• **EXERCISE GOAL**: Give the records from the line with "Where should I click to: Close" up to and including the line with "Select May 15" as a JSON list of strings, one string per line, with blank lines left out.

• **DATA FOR THE TASK**:
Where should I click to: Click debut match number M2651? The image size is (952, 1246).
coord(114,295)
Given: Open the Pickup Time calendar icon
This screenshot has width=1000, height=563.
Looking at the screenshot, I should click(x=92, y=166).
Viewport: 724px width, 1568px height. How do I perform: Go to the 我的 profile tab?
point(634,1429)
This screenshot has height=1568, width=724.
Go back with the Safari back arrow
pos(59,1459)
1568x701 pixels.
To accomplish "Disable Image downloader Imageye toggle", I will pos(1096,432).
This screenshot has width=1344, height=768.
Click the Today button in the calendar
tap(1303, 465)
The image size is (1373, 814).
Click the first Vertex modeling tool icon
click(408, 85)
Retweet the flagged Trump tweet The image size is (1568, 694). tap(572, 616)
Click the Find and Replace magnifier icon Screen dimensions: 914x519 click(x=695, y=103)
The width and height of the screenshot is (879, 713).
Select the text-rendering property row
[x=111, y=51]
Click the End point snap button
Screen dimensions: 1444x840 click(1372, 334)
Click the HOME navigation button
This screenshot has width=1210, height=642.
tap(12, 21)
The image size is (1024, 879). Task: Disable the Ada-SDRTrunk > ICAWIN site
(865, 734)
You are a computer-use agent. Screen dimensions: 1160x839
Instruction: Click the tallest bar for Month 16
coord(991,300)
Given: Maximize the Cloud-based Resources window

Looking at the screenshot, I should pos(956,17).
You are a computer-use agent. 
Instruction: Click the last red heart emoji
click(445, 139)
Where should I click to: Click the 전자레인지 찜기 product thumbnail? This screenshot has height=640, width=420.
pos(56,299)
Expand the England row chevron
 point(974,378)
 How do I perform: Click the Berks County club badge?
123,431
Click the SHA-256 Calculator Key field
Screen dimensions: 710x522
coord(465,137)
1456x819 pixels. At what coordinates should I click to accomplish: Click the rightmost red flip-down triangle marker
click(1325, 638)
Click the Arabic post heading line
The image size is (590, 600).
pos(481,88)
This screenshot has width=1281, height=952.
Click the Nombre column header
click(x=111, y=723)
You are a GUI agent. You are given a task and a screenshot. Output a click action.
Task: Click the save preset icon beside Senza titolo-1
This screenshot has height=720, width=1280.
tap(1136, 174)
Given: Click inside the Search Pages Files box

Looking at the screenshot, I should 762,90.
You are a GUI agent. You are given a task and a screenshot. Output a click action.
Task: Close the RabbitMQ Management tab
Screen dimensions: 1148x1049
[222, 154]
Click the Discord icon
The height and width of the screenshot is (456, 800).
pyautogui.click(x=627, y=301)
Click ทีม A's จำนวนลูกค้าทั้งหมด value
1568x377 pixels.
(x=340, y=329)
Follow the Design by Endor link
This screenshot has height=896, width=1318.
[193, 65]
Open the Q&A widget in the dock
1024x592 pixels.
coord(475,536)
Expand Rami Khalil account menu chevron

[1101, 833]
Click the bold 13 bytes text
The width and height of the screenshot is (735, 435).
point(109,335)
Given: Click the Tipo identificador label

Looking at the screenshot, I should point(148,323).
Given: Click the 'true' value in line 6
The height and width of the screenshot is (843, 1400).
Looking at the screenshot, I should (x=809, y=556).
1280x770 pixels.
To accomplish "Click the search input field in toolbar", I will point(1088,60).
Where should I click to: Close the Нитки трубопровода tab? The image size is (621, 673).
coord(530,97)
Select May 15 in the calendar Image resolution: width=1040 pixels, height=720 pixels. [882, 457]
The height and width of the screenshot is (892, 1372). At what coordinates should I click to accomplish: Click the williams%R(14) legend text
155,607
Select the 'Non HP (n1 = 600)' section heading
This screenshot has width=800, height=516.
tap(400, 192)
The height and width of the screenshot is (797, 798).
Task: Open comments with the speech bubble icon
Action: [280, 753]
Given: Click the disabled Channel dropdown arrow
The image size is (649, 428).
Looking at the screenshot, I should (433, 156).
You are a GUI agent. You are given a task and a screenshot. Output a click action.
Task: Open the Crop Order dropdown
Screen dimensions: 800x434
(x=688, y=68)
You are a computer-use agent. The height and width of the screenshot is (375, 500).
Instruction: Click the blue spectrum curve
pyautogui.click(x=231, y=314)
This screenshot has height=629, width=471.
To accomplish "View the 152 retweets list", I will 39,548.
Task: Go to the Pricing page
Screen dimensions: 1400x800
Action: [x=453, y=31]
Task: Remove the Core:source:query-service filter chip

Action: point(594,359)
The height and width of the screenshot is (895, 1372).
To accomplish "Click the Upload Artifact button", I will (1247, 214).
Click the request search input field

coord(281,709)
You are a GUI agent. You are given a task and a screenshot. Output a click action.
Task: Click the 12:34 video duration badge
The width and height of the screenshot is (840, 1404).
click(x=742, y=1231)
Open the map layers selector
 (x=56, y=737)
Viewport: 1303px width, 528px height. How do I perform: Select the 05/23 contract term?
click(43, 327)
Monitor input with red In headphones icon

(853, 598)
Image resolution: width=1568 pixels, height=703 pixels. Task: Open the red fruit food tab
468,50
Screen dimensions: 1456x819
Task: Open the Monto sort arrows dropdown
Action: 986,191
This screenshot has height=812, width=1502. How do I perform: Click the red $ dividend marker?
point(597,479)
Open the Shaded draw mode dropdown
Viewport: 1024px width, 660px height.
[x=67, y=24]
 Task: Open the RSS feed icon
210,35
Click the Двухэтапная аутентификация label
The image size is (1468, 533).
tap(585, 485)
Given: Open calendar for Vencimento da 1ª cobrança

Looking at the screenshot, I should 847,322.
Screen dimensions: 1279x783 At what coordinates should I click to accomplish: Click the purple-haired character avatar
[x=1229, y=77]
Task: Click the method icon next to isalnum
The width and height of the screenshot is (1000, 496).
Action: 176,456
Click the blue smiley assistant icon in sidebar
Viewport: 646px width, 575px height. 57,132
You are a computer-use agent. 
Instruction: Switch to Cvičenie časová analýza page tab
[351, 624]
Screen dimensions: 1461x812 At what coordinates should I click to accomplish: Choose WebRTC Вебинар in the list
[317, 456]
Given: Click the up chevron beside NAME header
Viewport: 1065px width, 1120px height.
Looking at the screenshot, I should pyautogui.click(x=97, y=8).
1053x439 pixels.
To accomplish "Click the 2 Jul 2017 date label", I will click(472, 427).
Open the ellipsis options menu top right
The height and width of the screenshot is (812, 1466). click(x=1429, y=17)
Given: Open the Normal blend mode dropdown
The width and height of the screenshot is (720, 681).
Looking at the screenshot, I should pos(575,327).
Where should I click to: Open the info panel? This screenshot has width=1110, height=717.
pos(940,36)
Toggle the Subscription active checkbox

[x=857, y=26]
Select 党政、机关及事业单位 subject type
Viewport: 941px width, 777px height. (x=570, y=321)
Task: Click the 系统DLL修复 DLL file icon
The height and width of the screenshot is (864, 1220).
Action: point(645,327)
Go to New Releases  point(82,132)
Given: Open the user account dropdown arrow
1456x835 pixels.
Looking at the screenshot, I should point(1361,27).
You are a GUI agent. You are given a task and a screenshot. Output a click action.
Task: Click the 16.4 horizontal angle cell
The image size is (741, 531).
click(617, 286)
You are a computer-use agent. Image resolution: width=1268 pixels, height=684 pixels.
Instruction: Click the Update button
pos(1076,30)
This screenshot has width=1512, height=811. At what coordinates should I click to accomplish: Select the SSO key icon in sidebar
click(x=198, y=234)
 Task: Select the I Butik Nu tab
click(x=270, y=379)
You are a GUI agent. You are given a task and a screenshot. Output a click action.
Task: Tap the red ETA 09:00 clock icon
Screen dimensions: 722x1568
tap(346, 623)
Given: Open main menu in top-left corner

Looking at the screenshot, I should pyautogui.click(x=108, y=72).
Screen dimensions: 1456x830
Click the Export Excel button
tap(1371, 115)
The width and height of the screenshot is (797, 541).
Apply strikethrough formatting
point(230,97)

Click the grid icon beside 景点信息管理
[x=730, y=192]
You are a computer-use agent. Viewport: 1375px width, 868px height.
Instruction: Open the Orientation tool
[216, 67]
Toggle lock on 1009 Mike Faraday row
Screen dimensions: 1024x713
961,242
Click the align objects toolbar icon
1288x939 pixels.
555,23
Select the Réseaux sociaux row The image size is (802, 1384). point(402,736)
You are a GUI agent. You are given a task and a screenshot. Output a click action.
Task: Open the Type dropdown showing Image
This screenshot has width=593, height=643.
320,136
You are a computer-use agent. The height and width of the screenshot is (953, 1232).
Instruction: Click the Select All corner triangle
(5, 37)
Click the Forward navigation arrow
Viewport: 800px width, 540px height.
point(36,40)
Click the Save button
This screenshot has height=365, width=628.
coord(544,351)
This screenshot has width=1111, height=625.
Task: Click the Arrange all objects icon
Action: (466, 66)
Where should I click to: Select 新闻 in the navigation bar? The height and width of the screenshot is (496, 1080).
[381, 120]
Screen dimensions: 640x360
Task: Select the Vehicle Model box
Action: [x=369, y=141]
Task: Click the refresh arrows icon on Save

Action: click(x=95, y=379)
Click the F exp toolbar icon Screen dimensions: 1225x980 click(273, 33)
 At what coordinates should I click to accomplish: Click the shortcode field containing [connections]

• **SOLUTION FOR THIS TASK**:
[
  "Where should I click to: Close the Нитки трубопровода tab? The image size is (621, 673).",
  "coord(530,97)",
  "Select May 15 in the calendar Image resolution: width=1040 pixels, height=720 pixels. [882, 457]"
]